In embodiments of the present invention, the substrate includes a patterned inner layer, i.e., a conductive, absorbing, and/or upconverting layer having a specific pattern, in which the conductive, absorbing, and/or upconverting material (e.g., ink) is disposed at certain portions of the layer and omitted from other portions of the layer (i.e., gaps or open spaces), thereby exposing the underlying layer (e.g., polymer substrate or intervening layer(s)). The pattern may provide for a continuous path throughout the underlying layer. The patterned inner layer is then preferably covered with and in direct contact with an opacity layer. Accordingly, such patterning may serve to cover a significantly smaller portion of the substrate or underlying layer, which lowers attendant costs, including costs of the ink material. Patterned inner layers may be disposed on either side of the underlying polymer substrate, either in direct contact with the polymer substrate or otherwise in connection with the polymer substrate (i.e., through intervening layers). Opacity layers may be disposed on any or all of the patterned inner layers.

In the embodiments of Figures 3 A and 3B, the patterned inner layer is a series of parallel lines 21 arranged orthogonally across the substrate. As a result of the lines not being connected to one another, an inner layer that includes a conductive material will have an anisotropic conductivity once covered with an opacity layer, such as a white opacity layer. Additionally, such unconnected line patterns may result in a highly anisotropic static conductivity as well as a dynamic conductivity and polarization sensitive transmission in the infrared (IR) to millimeter wavelength spectrum of electromagnetic radiation. Polarized light parallel to the conductive layer lines will be preferentially transmitted relative to those in the orthogonal polarization.

The anisotropy associated with such patterned inner layers can be interrogated at ultra- high speeds, making this construction ideal for banknote processing environments operating at 40 banknotes or more per second. The anisotropy in the direct current (DC) regime is a security feature that can be identified at the point of acceptance of an item utilizing such a substrate (e.g., a banknote) through use of a surface resistance meter, such as those manufactured by ESDELES (e.g., Model 385).

In the embodiment of Figure 3C, the patterned inner layer is a connected layer that results in an anisotropic conductivity when including a conductive material. Such connected patterns can be used with a detector configured to identify diffraction features from the openings in the connected pattern, i.e., those portions of the inner layer in which the conductive material is omitted. The diffractive features may be identified using a spatial detector, camera, or quadrant detector array and a light source having a wavelength similar to the spacing dimensions.

The inner layer of the present invention may be configured as any acceptable pattern, with non-limiting examples including lines arranged orthogonally, non-orthogonally, longitudinally, and laterally, and circles, ellipses, and rectangles of varying aspect ratios constituting the omitted portions of the inner layer. The embodiment of Figure 3D is one such example. In particular, the embodiment of Figure 3D is an example of a binary diffraction signature security feature utilizing a patterned inner layer. Accordingly, this substrate exhibits strong diffraction at two wavelength regions, specifically one where the wavelength is similar to that of the smaller circles and one where the wavelength is similar to that of the larger circles.

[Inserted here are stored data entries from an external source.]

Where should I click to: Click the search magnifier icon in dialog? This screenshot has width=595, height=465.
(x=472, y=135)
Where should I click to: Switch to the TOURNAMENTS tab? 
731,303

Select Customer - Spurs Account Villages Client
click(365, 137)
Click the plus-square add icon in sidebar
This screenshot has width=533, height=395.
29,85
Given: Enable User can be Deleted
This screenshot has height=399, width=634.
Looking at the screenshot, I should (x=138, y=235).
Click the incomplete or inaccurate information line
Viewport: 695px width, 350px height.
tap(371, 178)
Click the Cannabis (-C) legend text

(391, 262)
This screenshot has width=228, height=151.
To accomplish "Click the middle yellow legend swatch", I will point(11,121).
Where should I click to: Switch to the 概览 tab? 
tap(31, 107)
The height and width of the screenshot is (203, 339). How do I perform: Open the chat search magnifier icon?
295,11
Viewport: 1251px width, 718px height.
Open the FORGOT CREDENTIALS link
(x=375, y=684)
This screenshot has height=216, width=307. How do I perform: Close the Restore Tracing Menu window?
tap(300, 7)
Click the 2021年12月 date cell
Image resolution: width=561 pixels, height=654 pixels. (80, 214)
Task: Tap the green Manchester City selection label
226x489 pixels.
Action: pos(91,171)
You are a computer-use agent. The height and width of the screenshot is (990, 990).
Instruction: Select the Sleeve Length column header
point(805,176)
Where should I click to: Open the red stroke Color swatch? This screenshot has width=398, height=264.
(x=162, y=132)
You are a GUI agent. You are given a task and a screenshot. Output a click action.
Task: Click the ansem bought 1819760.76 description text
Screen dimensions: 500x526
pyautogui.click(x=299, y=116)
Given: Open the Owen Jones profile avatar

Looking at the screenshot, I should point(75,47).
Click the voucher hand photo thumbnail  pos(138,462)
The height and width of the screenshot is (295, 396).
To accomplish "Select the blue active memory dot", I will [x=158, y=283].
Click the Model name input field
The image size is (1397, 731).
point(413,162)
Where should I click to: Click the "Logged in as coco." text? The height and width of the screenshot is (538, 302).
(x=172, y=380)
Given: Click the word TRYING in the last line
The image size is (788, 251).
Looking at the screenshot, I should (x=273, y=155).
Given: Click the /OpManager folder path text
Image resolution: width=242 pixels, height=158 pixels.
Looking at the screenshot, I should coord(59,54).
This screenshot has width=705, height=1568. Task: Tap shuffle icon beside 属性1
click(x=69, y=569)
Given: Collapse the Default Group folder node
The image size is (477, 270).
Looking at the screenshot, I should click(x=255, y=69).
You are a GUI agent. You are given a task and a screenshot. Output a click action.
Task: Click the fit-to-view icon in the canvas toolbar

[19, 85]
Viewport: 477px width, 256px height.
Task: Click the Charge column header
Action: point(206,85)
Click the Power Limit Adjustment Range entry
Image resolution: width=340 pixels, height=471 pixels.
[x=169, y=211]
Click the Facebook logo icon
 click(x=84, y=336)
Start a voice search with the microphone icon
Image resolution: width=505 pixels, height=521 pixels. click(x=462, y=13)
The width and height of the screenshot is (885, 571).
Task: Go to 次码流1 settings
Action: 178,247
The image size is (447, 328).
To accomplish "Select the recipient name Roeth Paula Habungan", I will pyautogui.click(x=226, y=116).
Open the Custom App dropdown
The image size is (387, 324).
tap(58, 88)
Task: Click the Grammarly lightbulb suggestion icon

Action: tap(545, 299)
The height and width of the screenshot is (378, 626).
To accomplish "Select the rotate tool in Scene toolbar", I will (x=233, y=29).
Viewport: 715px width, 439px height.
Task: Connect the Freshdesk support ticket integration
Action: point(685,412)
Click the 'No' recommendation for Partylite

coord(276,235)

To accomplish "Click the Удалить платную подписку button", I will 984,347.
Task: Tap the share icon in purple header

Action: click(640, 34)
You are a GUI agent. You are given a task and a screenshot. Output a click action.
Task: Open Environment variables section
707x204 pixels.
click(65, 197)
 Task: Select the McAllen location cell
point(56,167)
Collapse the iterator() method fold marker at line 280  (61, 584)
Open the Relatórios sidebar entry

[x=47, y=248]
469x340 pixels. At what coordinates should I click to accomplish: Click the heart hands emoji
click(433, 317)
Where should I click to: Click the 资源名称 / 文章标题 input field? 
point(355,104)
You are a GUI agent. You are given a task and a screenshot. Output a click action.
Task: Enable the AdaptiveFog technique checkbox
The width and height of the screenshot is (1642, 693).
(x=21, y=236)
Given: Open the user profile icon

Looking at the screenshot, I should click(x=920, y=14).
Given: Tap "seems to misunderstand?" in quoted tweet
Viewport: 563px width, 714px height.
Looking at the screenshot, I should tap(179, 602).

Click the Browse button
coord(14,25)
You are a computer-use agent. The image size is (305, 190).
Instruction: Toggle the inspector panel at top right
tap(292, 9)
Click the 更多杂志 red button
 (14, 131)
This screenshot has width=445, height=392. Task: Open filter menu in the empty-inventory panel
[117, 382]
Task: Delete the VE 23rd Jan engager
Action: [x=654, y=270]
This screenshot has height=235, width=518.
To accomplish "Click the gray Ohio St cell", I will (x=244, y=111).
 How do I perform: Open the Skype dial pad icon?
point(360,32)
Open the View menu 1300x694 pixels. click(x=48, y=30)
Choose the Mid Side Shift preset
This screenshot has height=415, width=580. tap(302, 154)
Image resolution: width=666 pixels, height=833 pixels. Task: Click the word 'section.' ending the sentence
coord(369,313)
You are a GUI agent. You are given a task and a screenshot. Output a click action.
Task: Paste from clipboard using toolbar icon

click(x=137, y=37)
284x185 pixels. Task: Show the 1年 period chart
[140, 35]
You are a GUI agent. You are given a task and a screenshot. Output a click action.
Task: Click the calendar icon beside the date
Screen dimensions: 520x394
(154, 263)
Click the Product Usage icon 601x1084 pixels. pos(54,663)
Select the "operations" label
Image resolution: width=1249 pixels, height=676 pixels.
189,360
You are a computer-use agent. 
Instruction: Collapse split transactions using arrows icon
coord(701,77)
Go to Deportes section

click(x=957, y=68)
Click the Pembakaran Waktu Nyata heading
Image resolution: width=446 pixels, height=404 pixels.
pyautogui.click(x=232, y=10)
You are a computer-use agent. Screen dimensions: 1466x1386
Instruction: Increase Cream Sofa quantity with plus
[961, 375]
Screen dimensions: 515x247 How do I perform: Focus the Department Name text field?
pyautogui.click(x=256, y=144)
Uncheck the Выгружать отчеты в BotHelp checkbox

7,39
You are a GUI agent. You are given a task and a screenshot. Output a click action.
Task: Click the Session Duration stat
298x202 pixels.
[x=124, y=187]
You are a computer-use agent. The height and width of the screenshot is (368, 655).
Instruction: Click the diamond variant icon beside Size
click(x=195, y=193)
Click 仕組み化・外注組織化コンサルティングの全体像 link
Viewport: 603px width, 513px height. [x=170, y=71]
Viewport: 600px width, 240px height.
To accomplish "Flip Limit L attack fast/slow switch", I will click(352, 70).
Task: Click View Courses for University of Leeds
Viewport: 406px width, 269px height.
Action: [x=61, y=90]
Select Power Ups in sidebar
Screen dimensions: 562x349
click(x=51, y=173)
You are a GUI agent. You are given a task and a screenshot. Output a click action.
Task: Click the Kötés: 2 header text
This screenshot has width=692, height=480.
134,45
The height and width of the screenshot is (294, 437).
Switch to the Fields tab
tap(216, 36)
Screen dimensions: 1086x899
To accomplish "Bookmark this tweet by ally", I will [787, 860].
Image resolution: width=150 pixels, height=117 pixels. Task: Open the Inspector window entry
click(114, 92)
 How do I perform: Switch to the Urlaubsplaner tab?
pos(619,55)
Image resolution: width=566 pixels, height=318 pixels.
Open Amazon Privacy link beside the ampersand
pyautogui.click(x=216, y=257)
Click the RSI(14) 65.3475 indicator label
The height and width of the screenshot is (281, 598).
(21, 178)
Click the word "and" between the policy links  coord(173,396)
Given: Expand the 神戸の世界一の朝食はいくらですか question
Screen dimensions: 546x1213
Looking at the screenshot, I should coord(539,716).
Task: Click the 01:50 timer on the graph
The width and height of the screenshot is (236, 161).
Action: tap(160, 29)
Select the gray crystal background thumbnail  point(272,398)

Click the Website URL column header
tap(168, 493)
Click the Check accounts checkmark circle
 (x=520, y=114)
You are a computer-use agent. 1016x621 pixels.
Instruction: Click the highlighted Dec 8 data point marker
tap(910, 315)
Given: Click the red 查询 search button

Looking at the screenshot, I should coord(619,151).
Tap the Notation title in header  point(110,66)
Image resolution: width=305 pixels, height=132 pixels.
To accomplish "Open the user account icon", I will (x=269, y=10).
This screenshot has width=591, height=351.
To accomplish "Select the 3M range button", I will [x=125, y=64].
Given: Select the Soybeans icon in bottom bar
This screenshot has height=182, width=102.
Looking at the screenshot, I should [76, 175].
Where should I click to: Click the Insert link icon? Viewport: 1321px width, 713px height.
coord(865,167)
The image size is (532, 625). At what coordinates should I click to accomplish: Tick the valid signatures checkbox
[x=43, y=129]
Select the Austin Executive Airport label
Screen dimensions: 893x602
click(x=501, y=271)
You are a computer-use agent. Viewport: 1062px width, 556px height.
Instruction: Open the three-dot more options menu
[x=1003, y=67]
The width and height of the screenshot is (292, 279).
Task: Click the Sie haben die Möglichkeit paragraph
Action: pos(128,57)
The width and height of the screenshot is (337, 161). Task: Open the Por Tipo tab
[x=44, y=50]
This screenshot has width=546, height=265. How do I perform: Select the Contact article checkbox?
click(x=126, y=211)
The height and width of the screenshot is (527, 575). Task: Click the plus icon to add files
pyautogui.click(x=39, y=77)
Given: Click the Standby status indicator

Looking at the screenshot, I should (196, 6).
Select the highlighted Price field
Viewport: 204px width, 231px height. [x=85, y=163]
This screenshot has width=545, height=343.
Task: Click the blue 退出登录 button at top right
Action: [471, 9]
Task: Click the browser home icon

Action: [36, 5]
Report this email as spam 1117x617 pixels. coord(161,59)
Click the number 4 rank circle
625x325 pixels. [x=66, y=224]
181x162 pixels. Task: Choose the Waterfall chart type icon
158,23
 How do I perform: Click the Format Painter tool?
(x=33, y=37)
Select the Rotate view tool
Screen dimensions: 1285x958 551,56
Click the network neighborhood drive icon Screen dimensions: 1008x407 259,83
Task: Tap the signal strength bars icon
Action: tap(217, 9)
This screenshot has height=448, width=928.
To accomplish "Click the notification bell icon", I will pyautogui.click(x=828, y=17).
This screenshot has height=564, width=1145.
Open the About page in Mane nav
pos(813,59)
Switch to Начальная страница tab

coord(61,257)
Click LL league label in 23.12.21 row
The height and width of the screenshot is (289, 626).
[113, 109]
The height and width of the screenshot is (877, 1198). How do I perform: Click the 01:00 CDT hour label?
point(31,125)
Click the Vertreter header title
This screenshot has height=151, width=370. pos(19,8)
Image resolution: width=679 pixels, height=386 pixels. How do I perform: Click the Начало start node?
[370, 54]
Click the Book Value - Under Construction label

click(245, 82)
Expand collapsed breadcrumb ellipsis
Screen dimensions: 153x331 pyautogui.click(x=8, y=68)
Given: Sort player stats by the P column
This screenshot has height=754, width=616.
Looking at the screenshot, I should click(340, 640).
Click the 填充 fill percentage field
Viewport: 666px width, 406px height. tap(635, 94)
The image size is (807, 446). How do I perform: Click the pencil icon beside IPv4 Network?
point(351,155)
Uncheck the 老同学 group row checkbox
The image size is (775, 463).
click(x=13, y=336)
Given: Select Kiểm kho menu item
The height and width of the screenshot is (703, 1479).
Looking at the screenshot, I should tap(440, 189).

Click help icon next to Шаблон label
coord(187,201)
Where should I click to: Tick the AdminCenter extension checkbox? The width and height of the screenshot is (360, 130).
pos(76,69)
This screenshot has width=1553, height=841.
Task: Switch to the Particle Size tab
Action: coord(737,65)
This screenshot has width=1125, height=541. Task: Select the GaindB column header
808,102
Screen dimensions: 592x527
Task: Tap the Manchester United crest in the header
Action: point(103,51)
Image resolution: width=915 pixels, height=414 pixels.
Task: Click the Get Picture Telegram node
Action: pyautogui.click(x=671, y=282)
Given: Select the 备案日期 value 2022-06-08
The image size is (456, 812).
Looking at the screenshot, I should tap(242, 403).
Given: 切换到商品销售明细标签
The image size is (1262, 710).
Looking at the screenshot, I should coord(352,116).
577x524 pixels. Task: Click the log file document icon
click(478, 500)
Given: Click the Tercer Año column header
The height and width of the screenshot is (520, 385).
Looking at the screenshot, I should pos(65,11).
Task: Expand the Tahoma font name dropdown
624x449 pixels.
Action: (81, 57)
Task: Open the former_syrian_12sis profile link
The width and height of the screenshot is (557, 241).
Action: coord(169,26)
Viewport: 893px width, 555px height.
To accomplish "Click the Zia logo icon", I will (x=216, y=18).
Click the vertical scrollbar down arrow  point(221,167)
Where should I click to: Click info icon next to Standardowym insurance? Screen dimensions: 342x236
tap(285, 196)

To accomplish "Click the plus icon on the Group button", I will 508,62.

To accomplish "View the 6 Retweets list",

In another embodiment of the present invention, as exemplified by Figure 3E, the inner layer may be configured such that the omitted portions of the inner layer are text lettering or small images provided in a repeating pattern, preferably such that there is a connected path between distinct portions of the layer.

An additional embodiment of the present invention is directed to a patterned inner layer including absorbing coatings in the IR or other wavelength region that is covered with an opacity layer, e.g., a white opacity layer. Exemplary materials that may be used in the absorbing layer of the present invention include transition metal oxides, rare earth oxides, fluorides, chlorides, or combinations of halogens.

In embodiments of the present invention in which the patterned inner layer remains hidden when examined against a lit background, the patterned inner layer disposed under a final, pre-printing, white opacity layer can be constructed with two inks having the same optical properties in the human eye response curve. Such a patterned inner layer is illustrated in Figure 4. If such a patterned inner layer is formed by a conductive ink, then the layer will not be visible under examination on a light table or in transmission, but will exhibit anisotropic conductivity. Additionally, if the patterned inner layer is formed by an ink containing an IR absorbing feature, then the layer will not be visible under examination on a light table or in transmission, but will exhibit a pattern when light at the specific wavelength or band of wavelengths of the absorption is utilized.

The same effects can be obtained with upconverting or other emissive features. Photon upconversion provides for the sequential absorption of two or more photons leading to the emission of light at shorter wavelength than the excitation wavelength (e.g., conversion of infrared light to visible light). The two inks must appear the same in the human eye response curve, but when illuminated with IR at a specific wavelength, specific regions will emit light in the prescribed pattern. Moreover, the same principles can be employed with other connected patterns for conductivity and any patterns for absorptive detection of the patterns or images. A typical upconverting material will be excited by efficient semiconductor infrared sources such as GaAs light-emitting diodes (LEDs) or laser diodes. Exemplary materials capable of upconverting include semiconductor quantum dots pumped by two photon absorptions and lanthanide nanocrystals or particles. Lanthanide-doped nanoparticles are nanocrystals of a transparent material, often fluorides such as NaYF4, NaGdF4, LiYF4, YF3, CaF2 or oxides such as Gd2C>3, doped with certain amounts of lanthanide ions. The most common lanthanide ions used in photon upconversion are the pairs erbium-ytterbium (Er ³⁺ -Yb ³⁺ ) or thulium-ytterbium (Tm ³⁺ -Yb ³⁺ ). In such combinations, ytterbium ions are added as antennas to absorb light at around 980 nm and transfer such to the upconverter ion. With the ion being erbium, then a characteristic green and red emission is observed, while with the ion being thulium, the emission includes near-ultraviolet blue and red light.

Additionally, while a primary embodiment of the present invention is directed to the use of patterned inner layers in the substrate of polymer-based banknotes, the present invention is not so limited and may also be utilized in or with credit cards, bank cards, licenses, identification (ID) documents, tax stamps, labels, other secure instruments, and the like.

The embodiments and examples above are illustrative, and many variations can be introduced to them without departing from the spirit of the disclosure or from the scope of the appended claims. For example, elements and/or features of different illustrative and exemplary embodiments herein may be combined with each other and/or substituted with each other within the scope of this disclosure. For a better understanding of the invention, its operating advantages and the specific objects attained by its uses, reference should be had to the accompanying drawings and descriptive matter in which there are illustrated exemplary embodiments of the invention.